SACRAMENTO - The Air Resources Board last month fined Montebello-based waste hauler Key Disposal, Inc., $500,000 for failing to adequately inspect its fleet and retrofit some of its vehicles with diesel filters as required by State law.

"This significant fine reflects how seriously we take violations of our air quality regulations," said ARB Chairman Mary D. Nichols. "Big rig diesel trucks can belch noxious fumes that pollute neighborhoods and affect public health, which is why we require companies to clean them up. Any business that fails to take its responsibilities seriously or attempts to take short cuts can expect to pay a high price for its actions."

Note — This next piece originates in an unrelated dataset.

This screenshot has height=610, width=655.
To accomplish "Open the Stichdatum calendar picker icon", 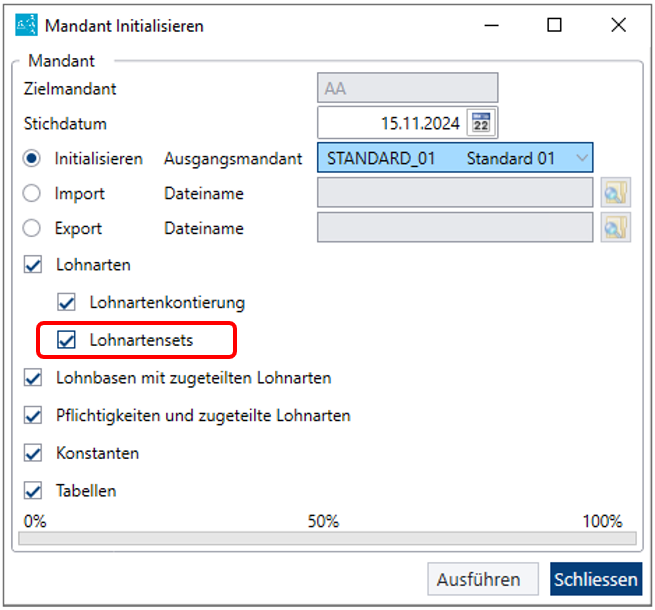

ARB initially offered to settle with Key Disposal and its president John Katangian for a lower amount, however, because no agreement was reached, the Office of the California Attorney General sued the company in Los Angeles County Superior Court. The case was ultimately settled for $500,000. According to the court order, the company and Katangian will pay $250,000 and the balance of the fine will be stayed, pending no further violations. Payments will be made to the Air Pollution Control Fund, which supports research and projects to improve air quality.

As a condition of the settlement, Key Disposal and Katangian were required to bring their entire fleet of vehicles into compliance with ARB programs and regulations. The vehicles must remain in compliance as long as they are in use. In addition, Key Disposal employees responsible for fleet maintenance must complete a community college diesel emissions compliance education class conducted by the California Council on Diesel Education and Technology.

Diesel exhaust contains a variety of harmful gases and over 40 other known cancer-causing substances. In 2000, the ARB established California's Diesel Risk Reduction Plan, which aims to reduce diesel emissions to 85 percent below 2000 levels by 2020. Other sources of diesel particulate matter such as big rig trucks, transit buses, cargo-handling equipment and ship engines have already been addressed through regulations, along with diesel fuel.

The Air Resources Board is a department of the California Environmental Protection Agency. ARB's mission is to promote and protect public health, welfare, and ecological resources through effective reduction of air pollutants while recognizing and considering effects on the economy. The ARB oversees all air pollution control efforts in California to attain and maintain health based air quality standards.